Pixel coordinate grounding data
────────────────

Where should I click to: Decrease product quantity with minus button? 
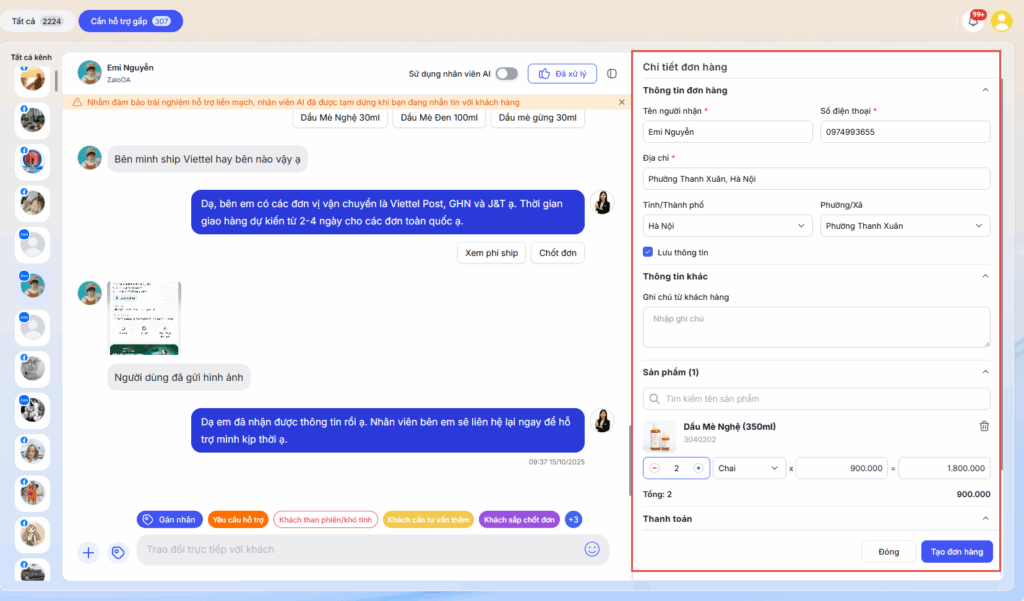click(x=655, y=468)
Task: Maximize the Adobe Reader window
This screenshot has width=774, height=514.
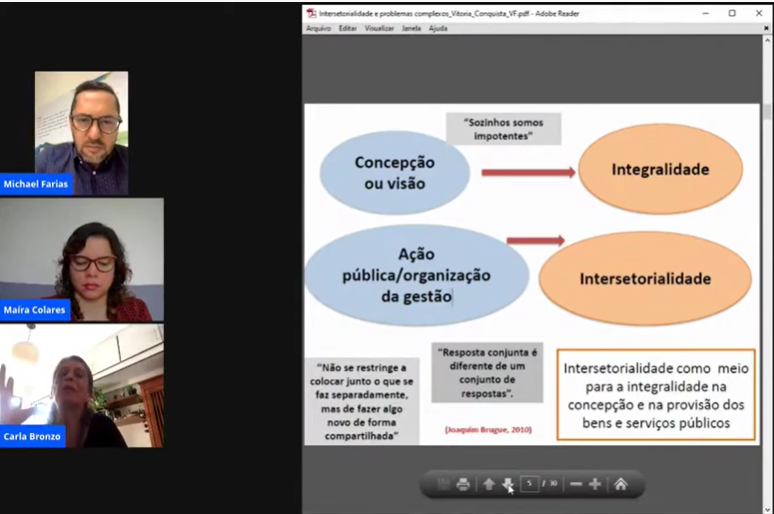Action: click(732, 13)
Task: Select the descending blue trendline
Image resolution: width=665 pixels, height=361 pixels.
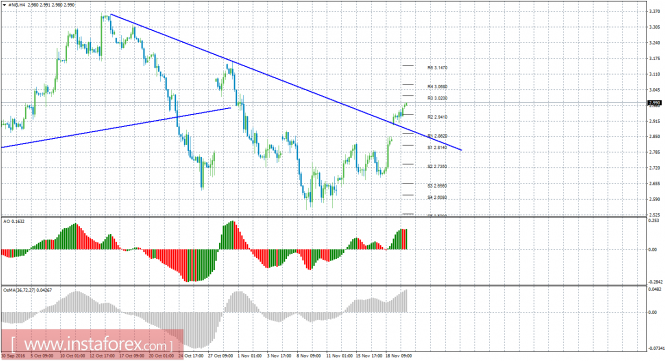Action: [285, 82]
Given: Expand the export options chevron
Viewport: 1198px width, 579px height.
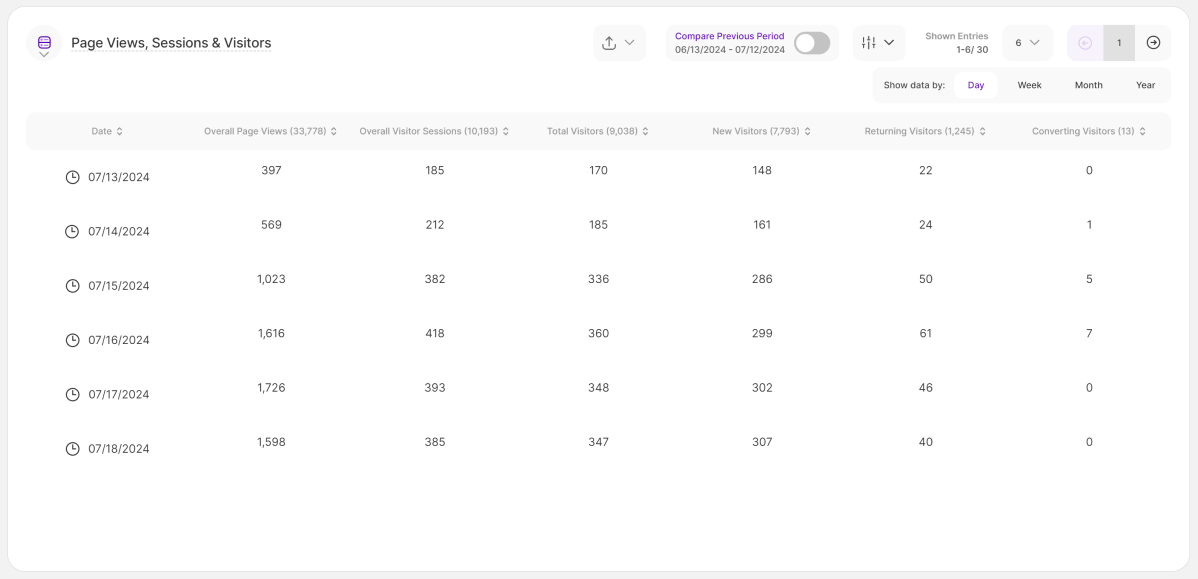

────────────────

Work instruction
Every line above that has the string "Task" needs to be copied.

Answer space
Task: Maximize the Adobe Reader window
Task: Select the descending blue trendline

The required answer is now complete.